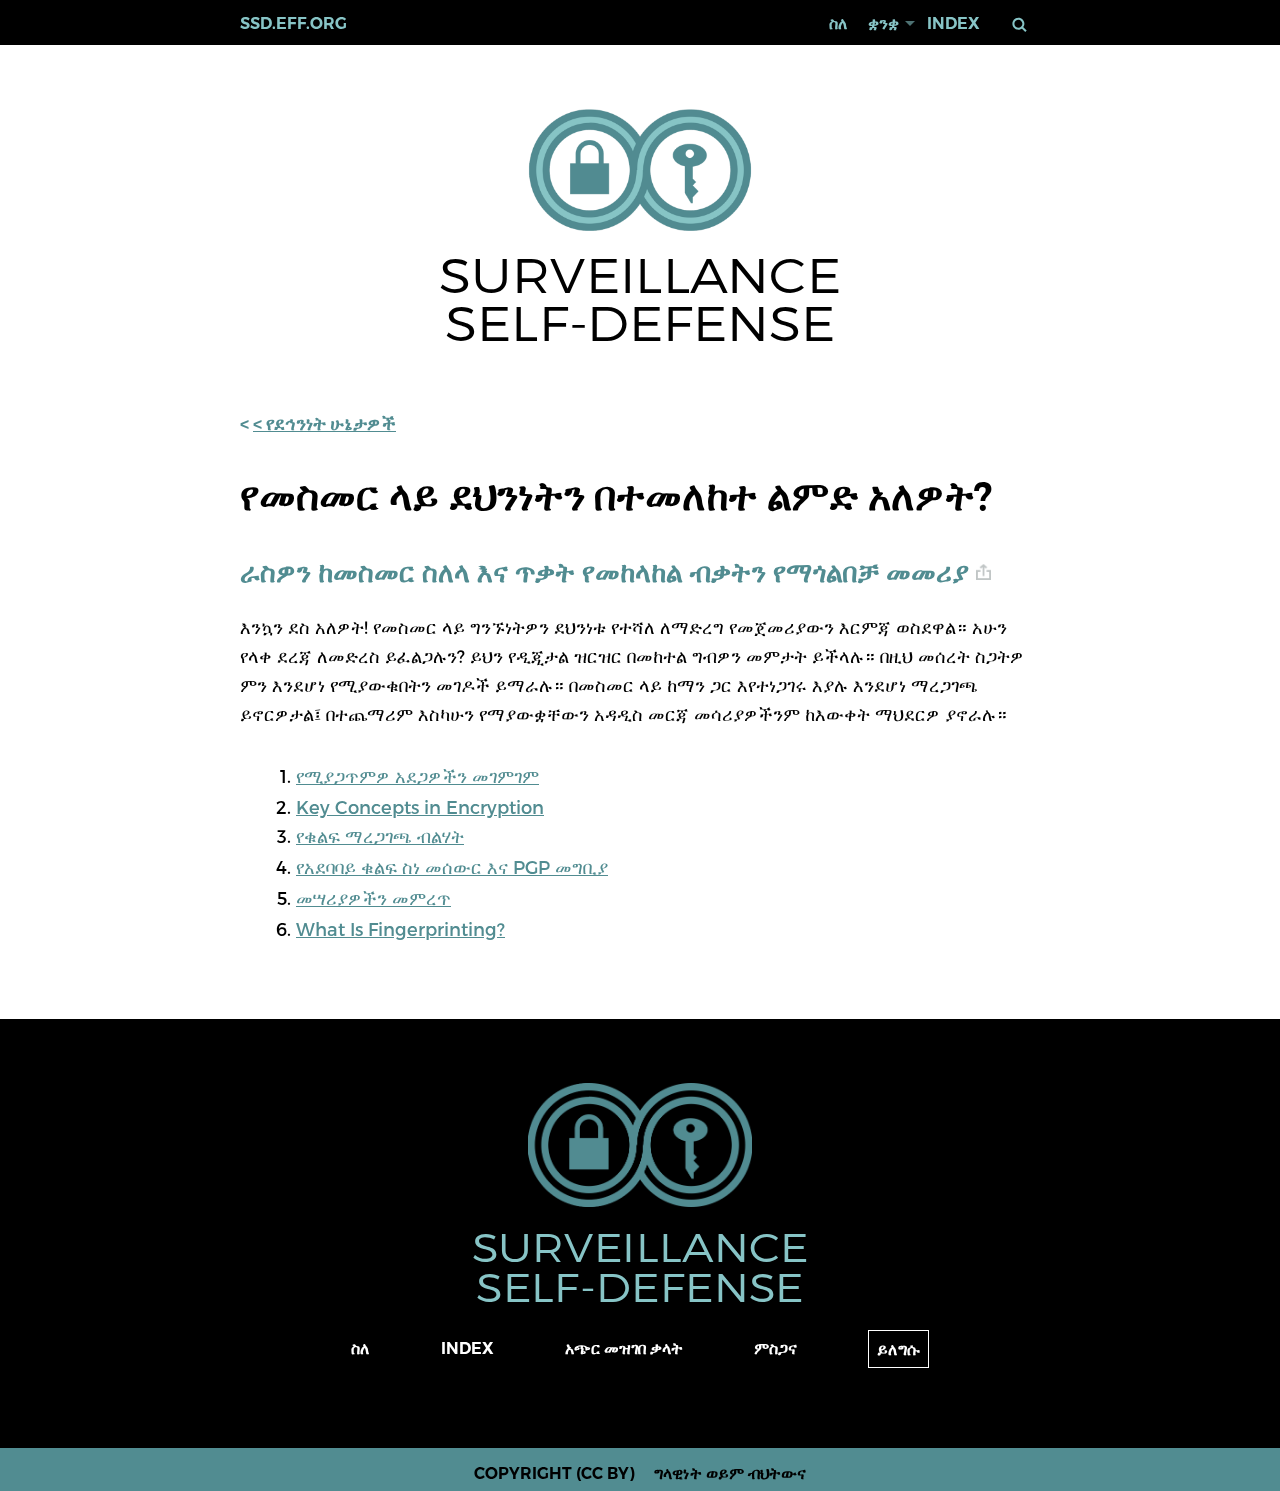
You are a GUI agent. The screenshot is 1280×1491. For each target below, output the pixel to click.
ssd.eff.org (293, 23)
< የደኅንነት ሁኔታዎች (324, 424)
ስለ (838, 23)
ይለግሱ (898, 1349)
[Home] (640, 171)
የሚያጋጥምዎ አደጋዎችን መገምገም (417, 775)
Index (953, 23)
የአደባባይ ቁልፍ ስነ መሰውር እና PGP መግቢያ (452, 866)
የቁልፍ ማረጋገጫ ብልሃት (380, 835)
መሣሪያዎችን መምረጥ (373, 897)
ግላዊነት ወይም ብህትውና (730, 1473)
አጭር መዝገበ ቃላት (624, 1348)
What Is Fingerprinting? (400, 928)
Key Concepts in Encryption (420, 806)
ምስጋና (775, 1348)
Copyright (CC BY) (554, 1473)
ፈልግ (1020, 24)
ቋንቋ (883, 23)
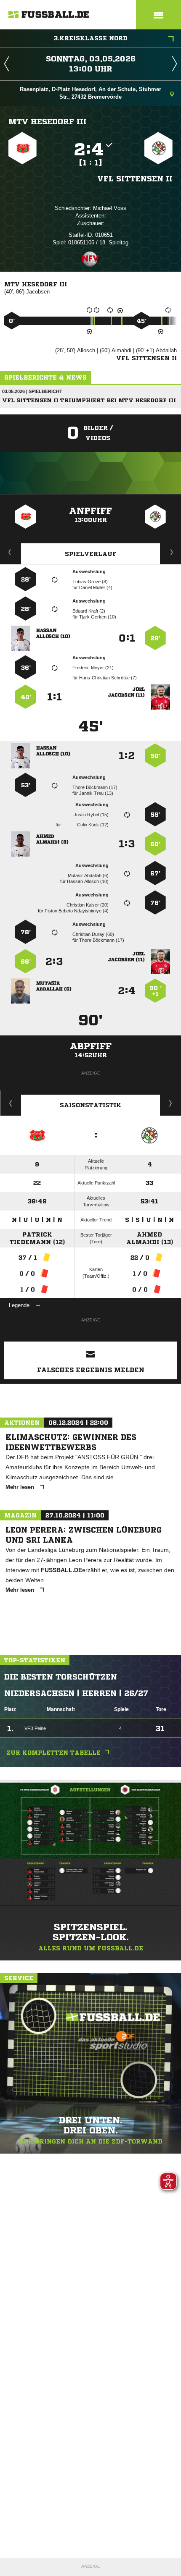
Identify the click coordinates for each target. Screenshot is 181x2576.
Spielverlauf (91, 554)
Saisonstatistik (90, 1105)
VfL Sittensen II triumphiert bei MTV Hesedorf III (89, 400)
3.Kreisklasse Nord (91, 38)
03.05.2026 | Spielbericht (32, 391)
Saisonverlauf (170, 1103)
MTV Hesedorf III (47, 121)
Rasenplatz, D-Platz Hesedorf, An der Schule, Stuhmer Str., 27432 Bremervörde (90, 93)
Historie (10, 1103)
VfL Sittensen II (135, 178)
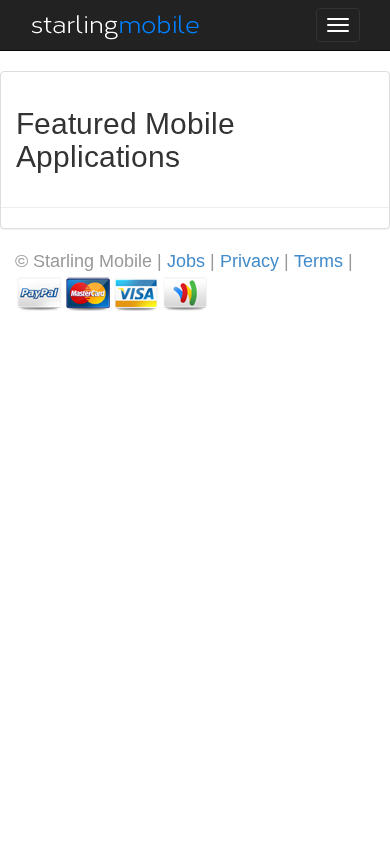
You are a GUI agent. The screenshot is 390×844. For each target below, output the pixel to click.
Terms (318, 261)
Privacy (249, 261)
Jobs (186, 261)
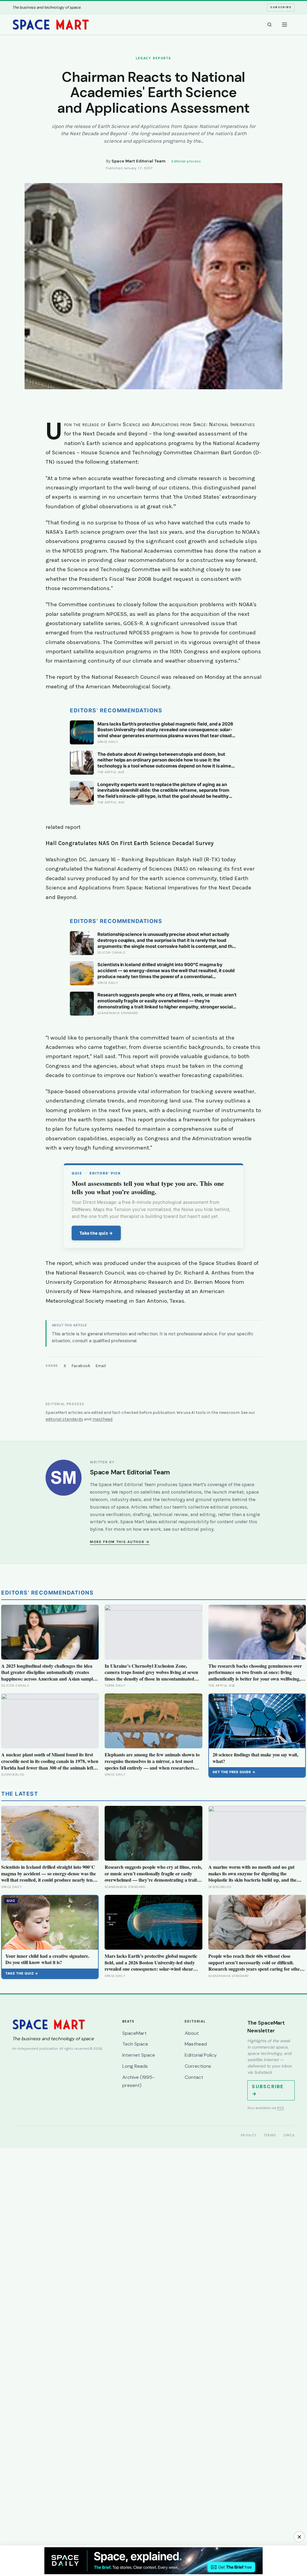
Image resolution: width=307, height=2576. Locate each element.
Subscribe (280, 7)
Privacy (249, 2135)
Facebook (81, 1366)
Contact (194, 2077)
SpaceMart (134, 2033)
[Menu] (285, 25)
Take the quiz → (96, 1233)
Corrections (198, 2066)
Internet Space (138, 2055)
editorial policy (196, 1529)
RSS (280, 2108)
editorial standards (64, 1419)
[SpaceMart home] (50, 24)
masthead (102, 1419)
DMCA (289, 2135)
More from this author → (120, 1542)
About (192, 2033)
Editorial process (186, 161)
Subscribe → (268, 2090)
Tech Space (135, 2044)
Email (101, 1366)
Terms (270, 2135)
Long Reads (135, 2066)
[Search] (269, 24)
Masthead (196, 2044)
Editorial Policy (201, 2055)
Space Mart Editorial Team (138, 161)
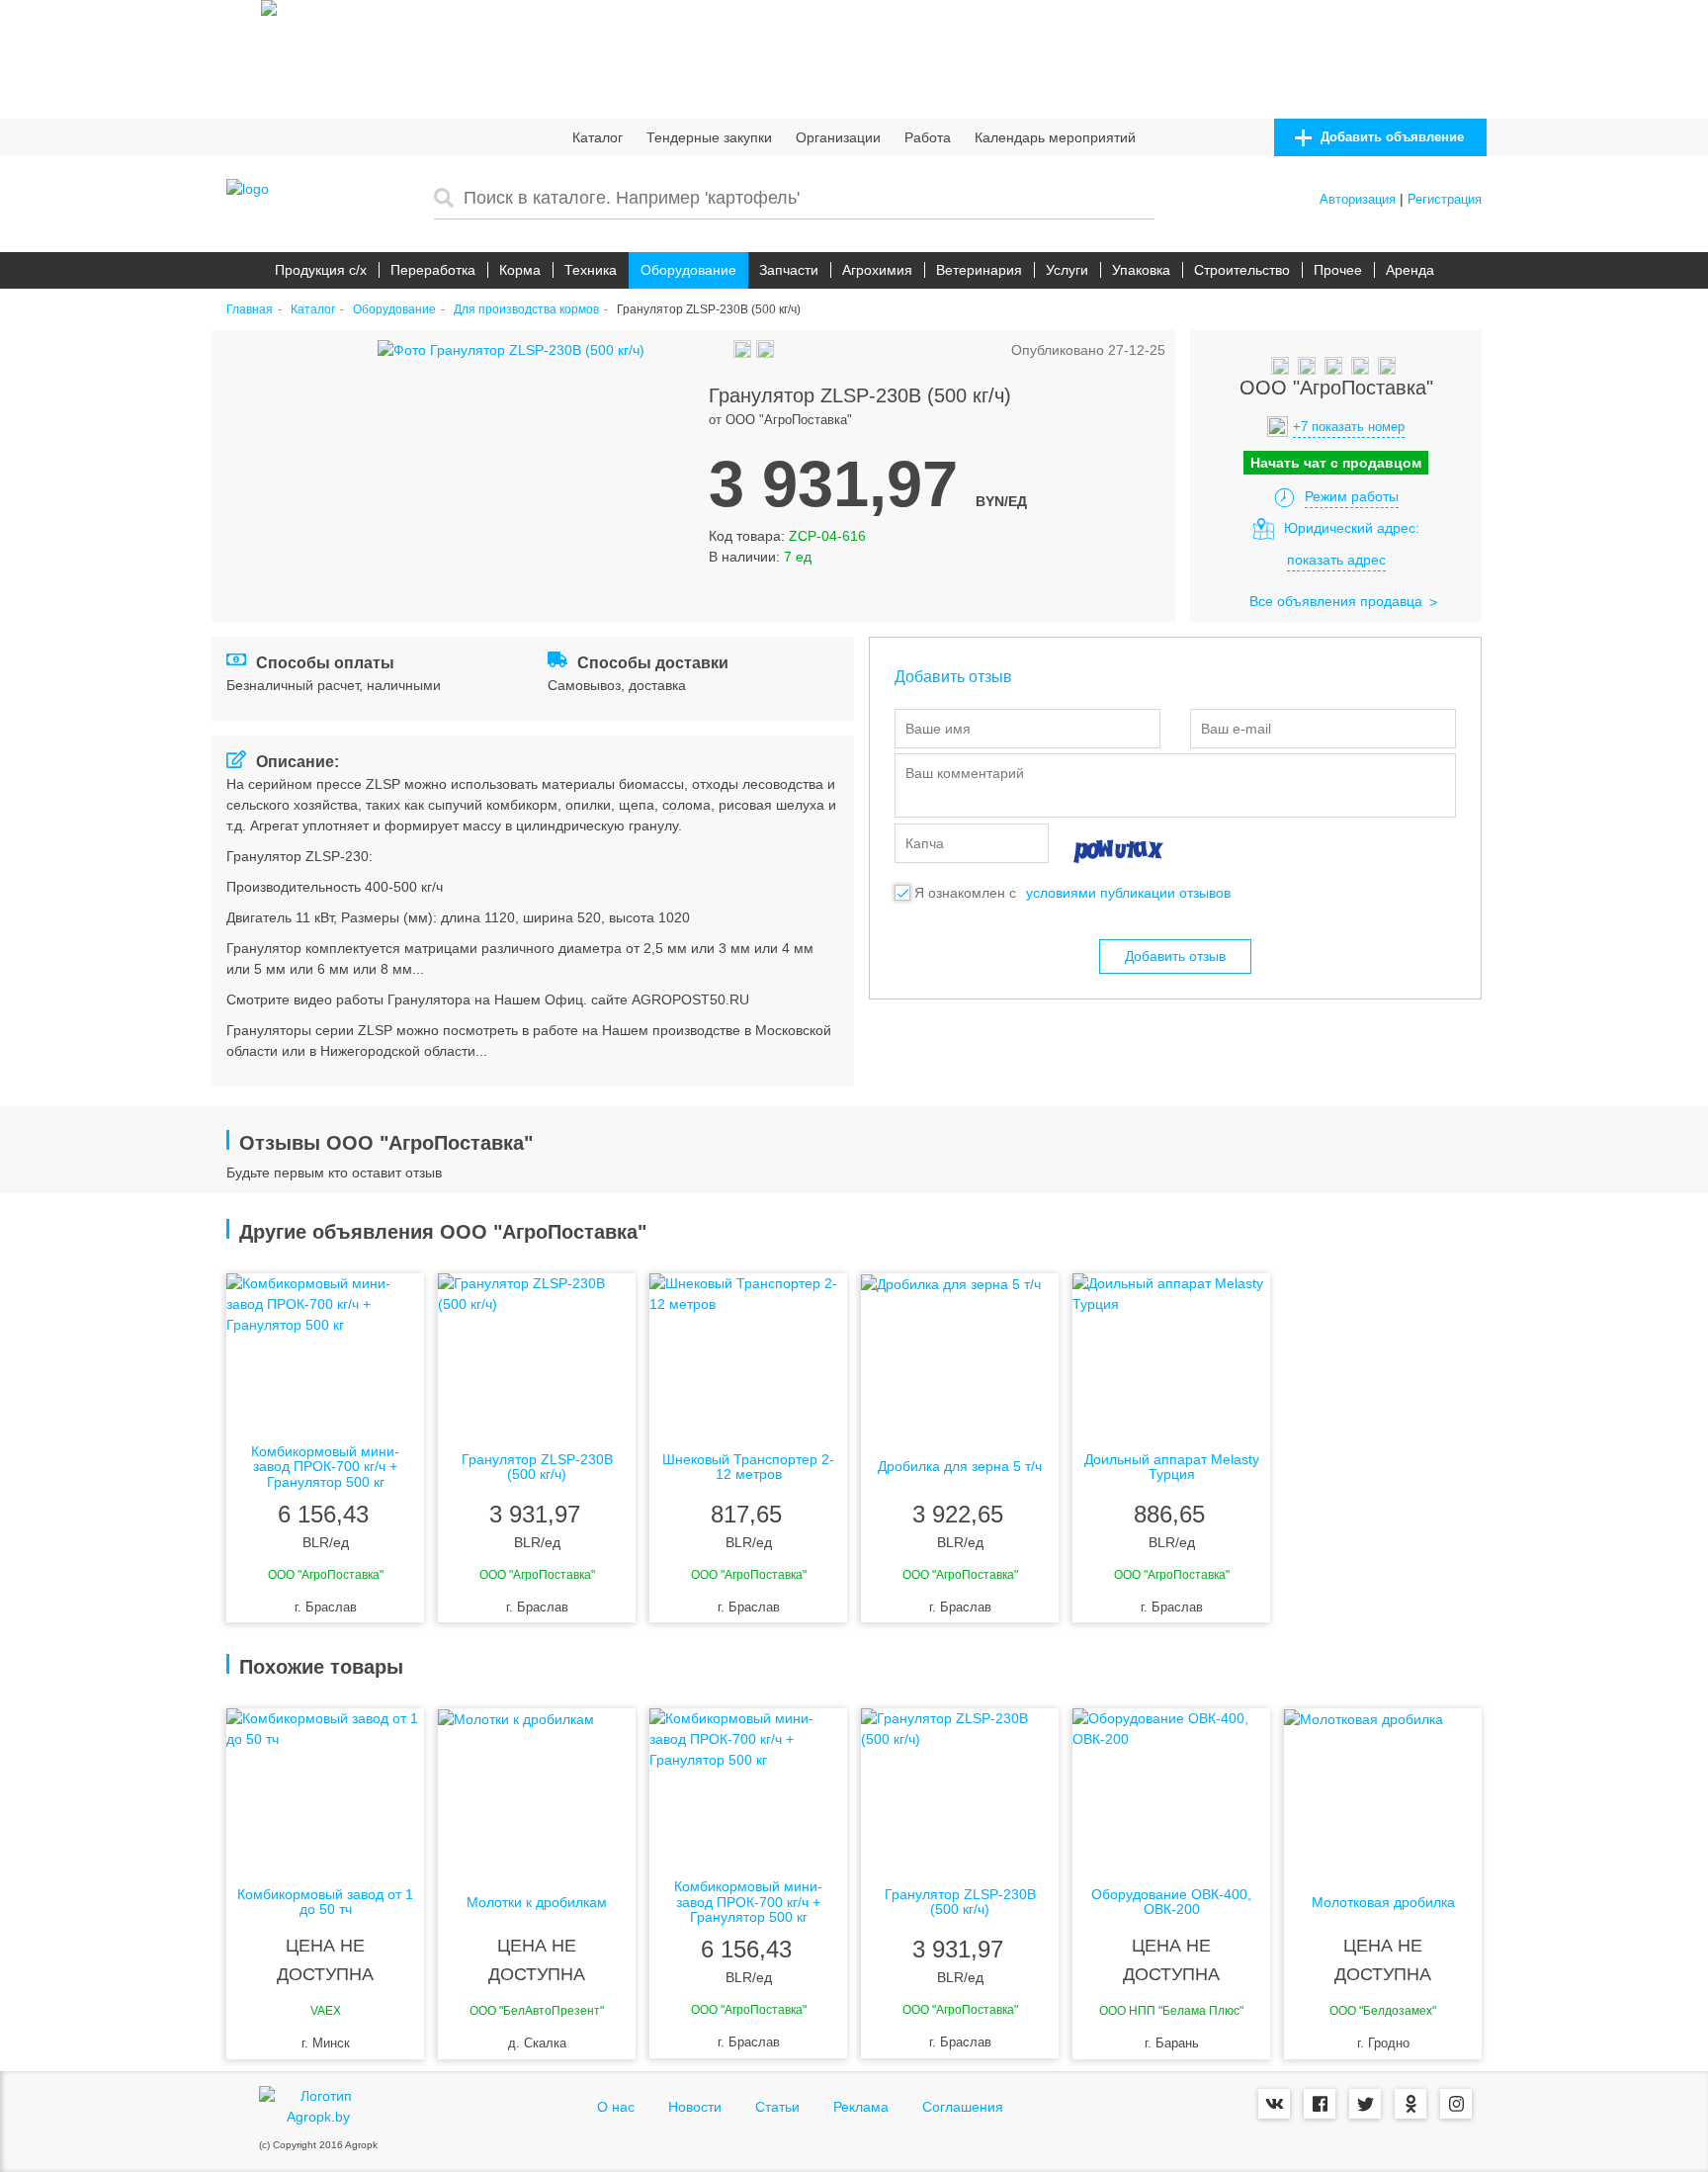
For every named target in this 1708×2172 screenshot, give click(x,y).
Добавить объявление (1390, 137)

------

_INSTRUCTIONS TO FOLLOW_:
Set down every record once more, word for word, without pictures.

_SOLUTION FOR THIS TASK_:
You are a GUI agent. The screenshot is 1280×1491. For each target below, output the pixel to click.
ssd.eff.org (293, 23)
< የደኅንነት ሁኔታዎች (324, 424)
ስለ (838, 23)
ይለግሱ (898, 1349)
[Home] (640, 171)
የሚያጋጥምዎ አደጋዎችን መገምገም (417, 775)
Index (953, 23)
የአደባባይ ቁልፍ ስነ መሰውር እና PGP መግቢያ (452, 866)
የቁልፍ ማረጋገጫ ብልሃት (380, 835)
መሣሪያዎችን መምረጥ (373, 897)
ግላዊነት ወይም ብህትውና (730, 1473)
አጭር መዝገበ ቃላት (624, 1348)
What Is Fingerprinting? (400, 928)
Key Concepts in Encryption (420, 806)
ምስጋና (775, 1348)
Copyright (CC BY) (554, 1473)
ፈልግ (1020, 24)
ቋንቋ (883, 23)
Identify the click coordinates for each target. Screenshot is 181x2576.
Spielverlauf (91, 554)
Saisonstatistik (90, 1105)
VfL Sittensen II triumphiert bei MTV Hesedorf III (89, 400)
3.Kreisklasse Nord (91, 38)
03.05.2026 | Spielbericht (32, 391)
Saisonverlauf (170, 1103)
MTV Hesedorf III (47, 121)
Rasenplatz, D-Platz Hesedorf, An der Schule, Stuhmer Str., 27432 Bremervörde (90, 93)
Historie (10, 1103)
VfL Sittensen II (135, 178)
You are a GUI agent. The screenshot is 390×844. For each target below, output the pixel to click.
Terms (318, 261)
Privacy (249, 261)
Jobs (186, 261)
Image resolution: width=307, height=2576. Locate each element.
Subscribe (280, 7)
Privacy (249, 2135)
Facebook (81, 1366)
Contact (194, 2077)
SpaceMart (134, 2033)
[Menu] (285, 25)
Take the quiz → (96, 1233)
Corrections (198, 2066)
Internet Space (138, 2055)
editorial policy (196, 1529)
RSS (280, 2108)
editorial standards (64, 1419)
[SpaceMart home] (50, 24)
masthead (102, 1419)
DMCA (289, 2135)
More from this author → (120, 1542)
About (192, 2033)
Editorial process (186, 161)
Subscribe → (268, 2090)
Tech Space (135, 2044)
Email (101, 1366)
Terms (270, 2135)
Long Reads (135, 2066)
[Search] (269, 24)
Masthead (196, 2044)
Editorial Policy (201, 2055)
Space Mart Editorial Team (138, 161)
For every named target in this 1708×2172 screenshot, give click(x,y).
Добавить объявление (1390, 137)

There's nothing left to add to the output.